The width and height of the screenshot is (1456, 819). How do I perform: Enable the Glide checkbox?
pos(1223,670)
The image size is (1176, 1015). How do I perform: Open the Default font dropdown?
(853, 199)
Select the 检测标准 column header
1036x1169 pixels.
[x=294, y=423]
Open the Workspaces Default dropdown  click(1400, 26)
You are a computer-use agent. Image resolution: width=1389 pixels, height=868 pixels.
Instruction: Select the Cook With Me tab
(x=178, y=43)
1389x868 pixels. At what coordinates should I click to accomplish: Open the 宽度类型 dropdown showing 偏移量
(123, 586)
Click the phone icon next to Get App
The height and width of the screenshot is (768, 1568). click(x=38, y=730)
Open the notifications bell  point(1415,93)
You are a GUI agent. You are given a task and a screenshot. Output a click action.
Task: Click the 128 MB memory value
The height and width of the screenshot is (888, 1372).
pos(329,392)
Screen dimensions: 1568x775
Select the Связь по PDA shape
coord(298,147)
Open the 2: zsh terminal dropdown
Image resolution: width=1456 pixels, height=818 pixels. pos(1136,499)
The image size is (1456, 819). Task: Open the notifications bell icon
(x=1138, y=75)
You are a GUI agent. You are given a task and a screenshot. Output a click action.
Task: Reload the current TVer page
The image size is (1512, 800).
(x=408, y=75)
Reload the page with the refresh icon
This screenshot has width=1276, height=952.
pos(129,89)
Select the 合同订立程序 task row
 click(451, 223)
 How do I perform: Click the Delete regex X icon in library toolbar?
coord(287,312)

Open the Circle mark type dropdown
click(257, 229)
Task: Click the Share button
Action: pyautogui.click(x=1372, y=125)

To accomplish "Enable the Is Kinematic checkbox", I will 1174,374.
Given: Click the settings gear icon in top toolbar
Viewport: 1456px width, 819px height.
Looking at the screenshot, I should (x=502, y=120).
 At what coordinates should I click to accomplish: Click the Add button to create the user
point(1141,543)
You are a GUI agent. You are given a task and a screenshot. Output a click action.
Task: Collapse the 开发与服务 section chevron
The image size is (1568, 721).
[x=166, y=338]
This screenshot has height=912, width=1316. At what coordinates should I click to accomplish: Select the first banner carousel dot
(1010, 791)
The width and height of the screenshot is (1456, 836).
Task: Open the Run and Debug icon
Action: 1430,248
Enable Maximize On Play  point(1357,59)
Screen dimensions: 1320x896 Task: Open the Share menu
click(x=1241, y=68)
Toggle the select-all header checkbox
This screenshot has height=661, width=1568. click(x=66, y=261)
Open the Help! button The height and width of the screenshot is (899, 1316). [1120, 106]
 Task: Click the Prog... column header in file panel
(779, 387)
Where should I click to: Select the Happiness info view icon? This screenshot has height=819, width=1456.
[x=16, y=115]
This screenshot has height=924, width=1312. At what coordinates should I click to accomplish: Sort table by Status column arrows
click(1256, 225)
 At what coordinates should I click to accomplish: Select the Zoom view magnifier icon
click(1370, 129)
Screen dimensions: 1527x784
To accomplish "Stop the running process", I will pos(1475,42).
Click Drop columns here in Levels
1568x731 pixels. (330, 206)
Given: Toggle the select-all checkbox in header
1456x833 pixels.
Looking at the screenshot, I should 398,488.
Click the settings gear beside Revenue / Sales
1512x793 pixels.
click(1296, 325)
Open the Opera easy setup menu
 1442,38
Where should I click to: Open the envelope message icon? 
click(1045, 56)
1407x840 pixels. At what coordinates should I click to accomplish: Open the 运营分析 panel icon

=======

> WHAT THIS TASK INVOLVES
Work out how many lines in the records above contain the word "will". State only that number.

> EXERCISE ANSWER
2